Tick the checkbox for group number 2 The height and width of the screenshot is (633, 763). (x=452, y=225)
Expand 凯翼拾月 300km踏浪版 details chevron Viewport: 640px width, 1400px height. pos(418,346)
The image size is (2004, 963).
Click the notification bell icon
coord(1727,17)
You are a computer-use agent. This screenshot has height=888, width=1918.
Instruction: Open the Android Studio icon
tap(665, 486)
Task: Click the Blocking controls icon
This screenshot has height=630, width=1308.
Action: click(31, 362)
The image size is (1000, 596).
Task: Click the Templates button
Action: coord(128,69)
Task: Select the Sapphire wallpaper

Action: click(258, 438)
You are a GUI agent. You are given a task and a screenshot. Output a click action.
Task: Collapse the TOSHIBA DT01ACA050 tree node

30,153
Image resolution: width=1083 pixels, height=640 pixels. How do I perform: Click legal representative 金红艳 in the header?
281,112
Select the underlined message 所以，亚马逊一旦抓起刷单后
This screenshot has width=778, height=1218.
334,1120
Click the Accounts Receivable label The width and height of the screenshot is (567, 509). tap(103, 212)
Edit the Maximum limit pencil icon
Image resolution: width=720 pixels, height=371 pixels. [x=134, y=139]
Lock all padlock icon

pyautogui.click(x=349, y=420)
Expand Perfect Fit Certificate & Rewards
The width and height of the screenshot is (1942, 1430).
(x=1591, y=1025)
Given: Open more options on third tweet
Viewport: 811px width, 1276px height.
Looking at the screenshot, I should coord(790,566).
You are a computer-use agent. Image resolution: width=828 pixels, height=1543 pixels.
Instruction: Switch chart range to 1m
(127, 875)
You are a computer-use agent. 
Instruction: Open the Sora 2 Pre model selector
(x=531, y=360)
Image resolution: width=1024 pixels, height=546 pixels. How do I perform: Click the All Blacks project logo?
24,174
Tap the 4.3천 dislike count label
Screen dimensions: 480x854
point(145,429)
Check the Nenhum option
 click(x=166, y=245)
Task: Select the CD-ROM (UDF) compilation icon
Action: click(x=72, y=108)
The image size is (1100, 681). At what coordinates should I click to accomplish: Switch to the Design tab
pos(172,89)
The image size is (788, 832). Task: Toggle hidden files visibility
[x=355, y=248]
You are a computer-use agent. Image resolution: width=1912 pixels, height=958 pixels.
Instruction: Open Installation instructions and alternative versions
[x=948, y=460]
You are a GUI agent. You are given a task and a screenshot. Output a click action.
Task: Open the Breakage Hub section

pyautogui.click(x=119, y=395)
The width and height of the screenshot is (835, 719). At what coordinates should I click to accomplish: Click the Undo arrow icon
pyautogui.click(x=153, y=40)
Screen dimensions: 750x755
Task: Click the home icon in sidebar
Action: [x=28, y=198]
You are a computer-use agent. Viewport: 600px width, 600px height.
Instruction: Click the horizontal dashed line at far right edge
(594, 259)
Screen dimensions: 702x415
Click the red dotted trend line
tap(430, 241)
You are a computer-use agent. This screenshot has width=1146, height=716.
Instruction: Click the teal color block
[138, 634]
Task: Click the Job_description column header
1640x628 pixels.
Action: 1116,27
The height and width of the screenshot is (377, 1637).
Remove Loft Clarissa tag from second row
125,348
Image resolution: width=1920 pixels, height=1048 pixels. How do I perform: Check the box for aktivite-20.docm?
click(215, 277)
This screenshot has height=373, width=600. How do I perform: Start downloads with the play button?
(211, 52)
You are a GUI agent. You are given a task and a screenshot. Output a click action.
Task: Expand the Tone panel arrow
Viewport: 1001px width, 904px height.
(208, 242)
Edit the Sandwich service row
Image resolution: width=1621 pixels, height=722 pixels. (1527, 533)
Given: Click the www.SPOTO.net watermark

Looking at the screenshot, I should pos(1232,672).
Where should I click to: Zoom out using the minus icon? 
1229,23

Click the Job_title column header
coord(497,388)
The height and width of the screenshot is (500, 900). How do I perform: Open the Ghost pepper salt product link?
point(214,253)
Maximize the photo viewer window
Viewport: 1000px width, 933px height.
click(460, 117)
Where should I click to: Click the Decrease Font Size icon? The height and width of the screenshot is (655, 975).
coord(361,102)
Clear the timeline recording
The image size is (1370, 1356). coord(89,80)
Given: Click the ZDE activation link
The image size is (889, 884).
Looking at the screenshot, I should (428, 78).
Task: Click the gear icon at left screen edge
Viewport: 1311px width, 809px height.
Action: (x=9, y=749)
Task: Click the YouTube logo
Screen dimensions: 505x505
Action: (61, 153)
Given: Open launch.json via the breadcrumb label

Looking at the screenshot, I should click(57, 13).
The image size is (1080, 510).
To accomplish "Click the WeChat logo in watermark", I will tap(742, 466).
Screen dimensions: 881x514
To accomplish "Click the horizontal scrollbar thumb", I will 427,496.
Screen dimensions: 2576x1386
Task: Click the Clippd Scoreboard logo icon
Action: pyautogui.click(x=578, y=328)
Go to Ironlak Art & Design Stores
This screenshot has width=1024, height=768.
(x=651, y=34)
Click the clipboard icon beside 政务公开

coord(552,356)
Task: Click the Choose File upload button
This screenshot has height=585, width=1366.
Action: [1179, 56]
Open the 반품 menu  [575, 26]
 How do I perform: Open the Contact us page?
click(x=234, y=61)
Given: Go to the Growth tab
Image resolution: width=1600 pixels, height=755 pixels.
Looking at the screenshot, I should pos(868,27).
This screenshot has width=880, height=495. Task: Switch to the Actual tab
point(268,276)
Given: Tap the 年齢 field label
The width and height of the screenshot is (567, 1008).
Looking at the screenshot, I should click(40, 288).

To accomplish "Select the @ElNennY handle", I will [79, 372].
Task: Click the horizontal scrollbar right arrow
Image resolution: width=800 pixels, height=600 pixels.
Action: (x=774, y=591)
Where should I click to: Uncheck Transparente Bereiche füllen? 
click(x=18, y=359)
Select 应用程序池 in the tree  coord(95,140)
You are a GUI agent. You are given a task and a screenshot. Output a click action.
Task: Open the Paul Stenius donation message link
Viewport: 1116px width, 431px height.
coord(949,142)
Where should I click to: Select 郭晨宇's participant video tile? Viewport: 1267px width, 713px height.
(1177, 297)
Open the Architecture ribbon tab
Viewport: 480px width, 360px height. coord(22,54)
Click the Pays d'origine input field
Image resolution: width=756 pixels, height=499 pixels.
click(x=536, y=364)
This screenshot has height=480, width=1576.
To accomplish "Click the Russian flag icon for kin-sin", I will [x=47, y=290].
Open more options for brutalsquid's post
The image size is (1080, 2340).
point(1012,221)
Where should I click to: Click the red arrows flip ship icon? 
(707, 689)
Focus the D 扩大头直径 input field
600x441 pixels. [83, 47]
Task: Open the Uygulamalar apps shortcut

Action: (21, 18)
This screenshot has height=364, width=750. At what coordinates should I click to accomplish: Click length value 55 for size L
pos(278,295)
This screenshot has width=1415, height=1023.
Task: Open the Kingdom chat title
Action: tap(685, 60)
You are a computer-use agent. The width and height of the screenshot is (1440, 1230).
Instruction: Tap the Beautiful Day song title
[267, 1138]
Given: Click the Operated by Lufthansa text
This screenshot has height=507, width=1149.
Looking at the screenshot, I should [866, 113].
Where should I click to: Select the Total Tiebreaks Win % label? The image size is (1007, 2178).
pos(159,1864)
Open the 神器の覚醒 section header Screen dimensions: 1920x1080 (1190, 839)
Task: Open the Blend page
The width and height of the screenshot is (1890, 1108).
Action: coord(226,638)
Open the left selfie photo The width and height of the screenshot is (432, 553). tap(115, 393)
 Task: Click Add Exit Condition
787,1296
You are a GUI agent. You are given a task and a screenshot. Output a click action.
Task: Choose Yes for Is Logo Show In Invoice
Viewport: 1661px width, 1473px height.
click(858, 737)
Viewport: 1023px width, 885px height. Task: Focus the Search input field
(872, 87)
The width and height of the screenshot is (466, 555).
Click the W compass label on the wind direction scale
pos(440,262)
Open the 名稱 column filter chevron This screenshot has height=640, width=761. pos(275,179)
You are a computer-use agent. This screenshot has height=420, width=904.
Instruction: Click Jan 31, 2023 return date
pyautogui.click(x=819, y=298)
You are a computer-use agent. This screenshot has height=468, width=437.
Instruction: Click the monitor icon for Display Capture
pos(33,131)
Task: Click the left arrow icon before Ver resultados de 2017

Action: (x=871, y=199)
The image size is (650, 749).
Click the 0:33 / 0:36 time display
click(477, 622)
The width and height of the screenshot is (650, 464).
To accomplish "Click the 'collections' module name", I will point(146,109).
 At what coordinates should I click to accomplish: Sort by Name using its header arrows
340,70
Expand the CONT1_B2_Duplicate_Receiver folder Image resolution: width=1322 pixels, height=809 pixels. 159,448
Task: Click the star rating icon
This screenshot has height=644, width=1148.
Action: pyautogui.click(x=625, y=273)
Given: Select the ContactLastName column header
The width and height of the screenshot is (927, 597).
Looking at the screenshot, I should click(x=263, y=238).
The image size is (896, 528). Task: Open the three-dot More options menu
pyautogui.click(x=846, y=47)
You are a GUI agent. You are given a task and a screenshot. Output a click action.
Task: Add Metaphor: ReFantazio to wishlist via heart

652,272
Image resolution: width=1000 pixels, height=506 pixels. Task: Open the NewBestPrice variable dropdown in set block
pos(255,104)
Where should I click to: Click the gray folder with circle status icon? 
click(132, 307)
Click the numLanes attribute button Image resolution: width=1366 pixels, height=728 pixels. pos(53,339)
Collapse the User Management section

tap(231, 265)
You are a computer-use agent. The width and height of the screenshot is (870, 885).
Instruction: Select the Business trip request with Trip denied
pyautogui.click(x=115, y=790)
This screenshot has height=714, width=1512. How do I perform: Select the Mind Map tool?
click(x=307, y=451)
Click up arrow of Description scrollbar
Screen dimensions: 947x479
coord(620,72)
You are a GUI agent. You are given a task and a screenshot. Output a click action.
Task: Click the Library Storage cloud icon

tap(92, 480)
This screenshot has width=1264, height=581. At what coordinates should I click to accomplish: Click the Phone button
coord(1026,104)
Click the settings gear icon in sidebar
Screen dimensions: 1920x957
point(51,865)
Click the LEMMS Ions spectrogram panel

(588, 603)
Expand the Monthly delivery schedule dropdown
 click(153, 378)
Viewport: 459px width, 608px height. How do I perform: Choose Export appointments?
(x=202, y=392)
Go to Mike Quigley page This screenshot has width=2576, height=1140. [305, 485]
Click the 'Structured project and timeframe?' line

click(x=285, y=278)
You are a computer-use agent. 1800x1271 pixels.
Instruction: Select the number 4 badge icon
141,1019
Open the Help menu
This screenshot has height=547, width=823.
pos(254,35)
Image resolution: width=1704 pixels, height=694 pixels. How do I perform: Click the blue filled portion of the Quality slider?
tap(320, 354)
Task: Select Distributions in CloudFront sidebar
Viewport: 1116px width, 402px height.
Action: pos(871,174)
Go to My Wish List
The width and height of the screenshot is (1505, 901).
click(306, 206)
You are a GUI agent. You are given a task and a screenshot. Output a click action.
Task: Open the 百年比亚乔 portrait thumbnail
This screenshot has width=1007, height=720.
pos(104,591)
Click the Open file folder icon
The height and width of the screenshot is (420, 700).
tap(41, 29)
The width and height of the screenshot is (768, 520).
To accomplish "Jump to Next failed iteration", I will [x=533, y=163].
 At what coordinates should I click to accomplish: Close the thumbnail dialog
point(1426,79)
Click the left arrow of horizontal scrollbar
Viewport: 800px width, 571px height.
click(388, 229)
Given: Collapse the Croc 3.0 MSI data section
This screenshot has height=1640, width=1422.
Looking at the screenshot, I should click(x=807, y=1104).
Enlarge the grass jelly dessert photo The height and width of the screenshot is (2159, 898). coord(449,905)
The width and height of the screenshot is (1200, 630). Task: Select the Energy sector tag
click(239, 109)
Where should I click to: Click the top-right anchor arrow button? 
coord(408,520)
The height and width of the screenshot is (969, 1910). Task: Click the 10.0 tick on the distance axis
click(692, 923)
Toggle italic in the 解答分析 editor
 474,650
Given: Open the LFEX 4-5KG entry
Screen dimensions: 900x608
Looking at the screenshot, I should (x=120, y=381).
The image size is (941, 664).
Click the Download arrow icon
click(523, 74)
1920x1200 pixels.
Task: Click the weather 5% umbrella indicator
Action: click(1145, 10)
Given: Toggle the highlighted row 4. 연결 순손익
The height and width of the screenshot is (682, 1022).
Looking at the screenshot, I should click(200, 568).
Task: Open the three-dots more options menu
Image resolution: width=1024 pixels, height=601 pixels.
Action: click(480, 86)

──────

Could you return exactly the lines above from the line with "Instruction: Switch chart range to 1m" to the line with "You are a computer-use agent. Viewport: 600px", both included, and nothing else?

# Result
Instruction: Switch chart range to 1m
(127, 875)
You are a computer-use agent. 
Instruction: Open the Sora 2 Pre model selector
(x=531, y=360)
Image resolution: width=1024 pixels, height=546 pixels. How do I perform: Click the All Blacks project logo?
24,174
Tap the 4.3천 dislike count label
Screen dimensions: 480x854
point(145,429)
Check the Nenhum option
 click(x=166, y=245)
Task: Select the CD-ROM (UDF) compilation icon
Action: click(x=72, y=108)
The image size is (1100, 681). At what coordinates should I click to accomplish: Switch to the Design tab
pos(172,89)
The image size is (788, 832). Task: Toggle hidden files visibility
[x=355, y=248]
You are a computer-use agent. Image resolution: width=1912 pixels, height=958 pixels.
Instruction: Open Installation instructions and alternative versions
[x=948, y=460]
You are a GUI agent. You are given a task and a screenshot. Output a click action.
Task: Open the Breakage Hub section

pyautogui.click(x=119, y=395)
The width and height of the screenshot is (835, 719). At what coordinates should I click to accomplish: Click the Undo arrow icon
pyautogui.click(x=153, y=40)
Screen dimensions: 750x755
Task: Click the home icon in sidebar
Action: [x=28, y=198]
You are a computer-use agent. Viewport: 600px width, 600px height.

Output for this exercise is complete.